[ExI] EP was Sarah Palin
pharos at gmail.com
Thu Jul 22 16:13:24 UTC 2010
On 7/22/10, Keith Henson wrote:
> When looking for the arrow of causality, the earlier events are
> particularly suspect.
> But consider the reverse. Suppose the Irish Catholic women had
> continued to have far more than replacement numbers of children?
> (Much like happens in the Arab/Islamic countries now.)
> Then economic growth never would have gotten ahead of population
> growth. Given the declining prospects for much of the population, do
> you doubt that support for the IRA and related social disruption would
> have continued?
> As humans we tend to look at the obvious (religion fanatics) rather
> then the cause for the fanatics (a bleak future outlook).

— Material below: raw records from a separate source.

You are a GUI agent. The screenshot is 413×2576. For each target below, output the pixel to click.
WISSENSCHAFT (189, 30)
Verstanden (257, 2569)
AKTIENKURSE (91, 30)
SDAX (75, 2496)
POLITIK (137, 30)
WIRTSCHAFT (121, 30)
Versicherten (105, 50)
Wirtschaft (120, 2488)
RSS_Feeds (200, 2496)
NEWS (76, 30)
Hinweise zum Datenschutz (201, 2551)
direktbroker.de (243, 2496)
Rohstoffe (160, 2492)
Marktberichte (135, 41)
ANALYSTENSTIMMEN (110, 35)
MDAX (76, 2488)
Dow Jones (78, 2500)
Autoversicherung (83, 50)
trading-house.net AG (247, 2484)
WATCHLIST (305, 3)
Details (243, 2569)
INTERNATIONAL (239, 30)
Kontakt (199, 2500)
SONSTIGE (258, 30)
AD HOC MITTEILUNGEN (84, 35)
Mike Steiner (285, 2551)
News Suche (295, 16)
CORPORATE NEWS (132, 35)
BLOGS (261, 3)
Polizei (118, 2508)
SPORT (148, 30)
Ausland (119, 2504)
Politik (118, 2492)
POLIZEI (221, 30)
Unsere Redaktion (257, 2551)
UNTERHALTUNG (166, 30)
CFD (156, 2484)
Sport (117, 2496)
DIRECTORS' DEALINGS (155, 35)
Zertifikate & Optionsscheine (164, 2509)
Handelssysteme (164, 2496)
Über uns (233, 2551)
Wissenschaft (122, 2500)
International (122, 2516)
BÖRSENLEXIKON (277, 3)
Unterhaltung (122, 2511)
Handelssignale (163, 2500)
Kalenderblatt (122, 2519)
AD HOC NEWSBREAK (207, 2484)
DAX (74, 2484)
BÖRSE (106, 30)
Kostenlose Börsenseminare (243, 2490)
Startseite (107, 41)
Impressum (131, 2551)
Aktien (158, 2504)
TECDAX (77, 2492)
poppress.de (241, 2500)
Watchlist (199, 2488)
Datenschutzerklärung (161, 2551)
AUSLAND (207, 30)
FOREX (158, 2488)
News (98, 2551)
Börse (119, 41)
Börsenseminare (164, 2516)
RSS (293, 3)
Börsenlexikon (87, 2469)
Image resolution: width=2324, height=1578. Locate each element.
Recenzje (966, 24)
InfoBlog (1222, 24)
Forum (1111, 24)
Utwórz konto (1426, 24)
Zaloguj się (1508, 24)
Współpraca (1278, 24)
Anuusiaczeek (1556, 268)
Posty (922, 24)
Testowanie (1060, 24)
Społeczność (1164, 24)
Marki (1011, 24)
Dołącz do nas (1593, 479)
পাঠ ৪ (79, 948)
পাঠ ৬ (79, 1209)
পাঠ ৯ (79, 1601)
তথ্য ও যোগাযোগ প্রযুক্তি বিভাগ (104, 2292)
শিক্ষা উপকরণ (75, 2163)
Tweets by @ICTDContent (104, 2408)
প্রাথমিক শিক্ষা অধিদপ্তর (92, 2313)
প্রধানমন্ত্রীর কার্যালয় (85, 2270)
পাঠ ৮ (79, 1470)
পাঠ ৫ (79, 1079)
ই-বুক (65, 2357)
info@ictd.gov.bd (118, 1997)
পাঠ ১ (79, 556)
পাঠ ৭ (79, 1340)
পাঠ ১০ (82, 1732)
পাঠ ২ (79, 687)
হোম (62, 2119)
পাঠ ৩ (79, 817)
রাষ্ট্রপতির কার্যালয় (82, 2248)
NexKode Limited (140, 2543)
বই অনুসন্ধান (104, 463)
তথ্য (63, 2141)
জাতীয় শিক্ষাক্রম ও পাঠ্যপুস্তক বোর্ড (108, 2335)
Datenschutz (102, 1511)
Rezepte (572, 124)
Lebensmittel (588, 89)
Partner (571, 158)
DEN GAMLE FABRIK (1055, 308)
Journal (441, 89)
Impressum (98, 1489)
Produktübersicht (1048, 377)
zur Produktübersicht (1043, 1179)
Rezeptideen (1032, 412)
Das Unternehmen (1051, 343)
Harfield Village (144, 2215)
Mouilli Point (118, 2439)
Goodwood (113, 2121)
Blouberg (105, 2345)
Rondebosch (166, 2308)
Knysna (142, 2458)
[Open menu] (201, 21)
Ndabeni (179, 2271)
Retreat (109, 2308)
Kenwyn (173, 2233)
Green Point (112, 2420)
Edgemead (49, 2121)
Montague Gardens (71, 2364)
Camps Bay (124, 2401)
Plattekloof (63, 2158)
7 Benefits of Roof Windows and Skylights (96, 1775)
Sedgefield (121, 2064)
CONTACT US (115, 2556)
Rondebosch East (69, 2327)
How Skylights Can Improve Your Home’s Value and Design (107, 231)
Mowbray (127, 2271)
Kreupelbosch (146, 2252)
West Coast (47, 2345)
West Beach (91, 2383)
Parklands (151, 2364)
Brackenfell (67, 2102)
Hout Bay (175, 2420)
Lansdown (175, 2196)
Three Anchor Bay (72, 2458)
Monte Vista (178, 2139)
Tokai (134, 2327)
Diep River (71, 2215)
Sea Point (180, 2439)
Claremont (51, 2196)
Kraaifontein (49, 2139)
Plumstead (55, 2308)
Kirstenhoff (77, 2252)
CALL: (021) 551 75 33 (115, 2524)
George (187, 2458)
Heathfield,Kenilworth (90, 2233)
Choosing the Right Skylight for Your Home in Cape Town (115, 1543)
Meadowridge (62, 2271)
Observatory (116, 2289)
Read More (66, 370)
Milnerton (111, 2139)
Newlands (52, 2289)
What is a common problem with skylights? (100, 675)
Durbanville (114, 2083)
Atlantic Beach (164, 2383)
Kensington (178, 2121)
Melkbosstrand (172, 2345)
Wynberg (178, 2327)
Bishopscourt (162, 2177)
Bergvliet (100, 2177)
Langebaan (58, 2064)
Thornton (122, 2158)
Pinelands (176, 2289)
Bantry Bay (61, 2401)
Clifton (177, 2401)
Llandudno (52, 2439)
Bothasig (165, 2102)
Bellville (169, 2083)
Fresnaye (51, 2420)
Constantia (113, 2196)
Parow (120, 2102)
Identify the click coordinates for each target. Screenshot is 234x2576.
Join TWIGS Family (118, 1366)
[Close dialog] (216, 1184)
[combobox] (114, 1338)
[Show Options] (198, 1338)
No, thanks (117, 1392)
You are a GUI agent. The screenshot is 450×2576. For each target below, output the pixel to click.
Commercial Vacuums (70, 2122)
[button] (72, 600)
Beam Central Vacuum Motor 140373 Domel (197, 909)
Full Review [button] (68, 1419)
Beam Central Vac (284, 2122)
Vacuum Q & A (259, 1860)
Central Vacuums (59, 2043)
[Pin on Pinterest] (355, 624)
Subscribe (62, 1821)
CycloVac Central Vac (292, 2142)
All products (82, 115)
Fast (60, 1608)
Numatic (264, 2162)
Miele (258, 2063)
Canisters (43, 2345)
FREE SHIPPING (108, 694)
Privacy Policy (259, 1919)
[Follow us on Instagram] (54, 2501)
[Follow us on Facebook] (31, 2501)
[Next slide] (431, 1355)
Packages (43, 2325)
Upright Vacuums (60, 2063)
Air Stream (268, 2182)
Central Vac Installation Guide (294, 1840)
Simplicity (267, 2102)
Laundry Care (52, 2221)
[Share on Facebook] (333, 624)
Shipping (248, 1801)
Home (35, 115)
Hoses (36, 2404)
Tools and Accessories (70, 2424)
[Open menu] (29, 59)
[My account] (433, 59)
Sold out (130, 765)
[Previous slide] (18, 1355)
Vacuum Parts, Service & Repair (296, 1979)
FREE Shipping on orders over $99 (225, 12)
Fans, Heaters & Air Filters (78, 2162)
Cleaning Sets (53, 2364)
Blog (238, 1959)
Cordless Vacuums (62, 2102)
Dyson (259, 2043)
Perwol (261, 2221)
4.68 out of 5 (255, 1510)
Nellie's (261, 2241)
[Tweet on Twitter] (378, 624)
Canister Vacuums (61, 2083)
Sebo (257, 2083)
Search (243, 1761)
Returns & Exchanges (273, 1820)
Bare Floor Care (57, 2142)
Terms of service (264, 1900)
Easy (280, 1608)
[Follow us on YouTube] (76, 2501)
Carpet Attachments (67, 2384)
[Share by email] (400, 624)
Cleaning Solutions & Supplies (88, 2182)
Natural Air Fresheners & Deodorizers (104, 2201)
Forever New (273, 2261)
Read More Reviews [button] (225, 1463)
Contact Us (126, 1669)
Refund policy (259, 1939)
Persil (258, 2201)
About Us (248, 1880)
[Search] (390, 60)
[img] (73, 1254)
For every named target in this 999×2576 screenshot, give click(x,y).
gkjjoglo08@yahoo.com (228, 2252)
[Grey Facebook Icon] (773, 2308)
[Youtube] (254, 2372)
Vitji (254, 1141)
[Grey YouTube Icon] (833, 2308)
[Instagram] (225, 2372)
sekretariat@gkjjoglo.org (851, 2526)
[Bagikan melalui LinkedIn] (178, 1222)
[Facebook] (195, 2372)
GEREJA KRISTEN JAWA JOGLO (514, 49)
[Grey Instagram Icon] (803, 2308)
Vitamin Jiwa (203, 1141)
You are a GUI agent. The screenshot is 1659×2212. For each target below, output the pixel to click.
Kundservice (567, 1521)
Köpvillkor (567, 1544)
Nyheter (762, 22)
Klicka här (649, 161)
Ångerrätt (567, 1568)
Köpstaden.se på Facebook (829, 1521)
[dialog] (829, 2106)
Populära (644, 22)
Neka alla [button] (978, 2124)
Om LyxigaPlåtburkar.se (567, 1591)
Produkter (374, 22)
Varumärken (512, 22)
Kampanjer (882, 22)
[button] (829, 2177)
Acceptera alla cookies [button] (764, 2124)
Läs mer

I am not arguing against your theory in the context of nations going
to war when the nation faces a choice of starve or war with the
neighbour nation. (Although there could be exceptions even to this
where the nation doesn't have enough young men to fight a war).
What I have difficulty with is stretching the theory to apply to
terrorist groups within a nation. The IRA never had more than a few
thousand members. A tiny fraction of the population. They wanted to
stop the victimisation of Catholics in Northern Ireland by the
Protestants who ran everything. When they achieved that objective they
stopped bombing and shooting. I don't see any need to make the theory
more complex than that.
Take South Africa for example. The ANC (a former terrorist group) now
forms the government and the terrorism has stopped.
Terrorist groups usually arise to fight a specific problem. Once that
problem is solved, the need for terrorism goes away.
This doesn't deny your theory of why nations go to war. I'm just
saying it is a stretch to try and apply it to 'little' local problems.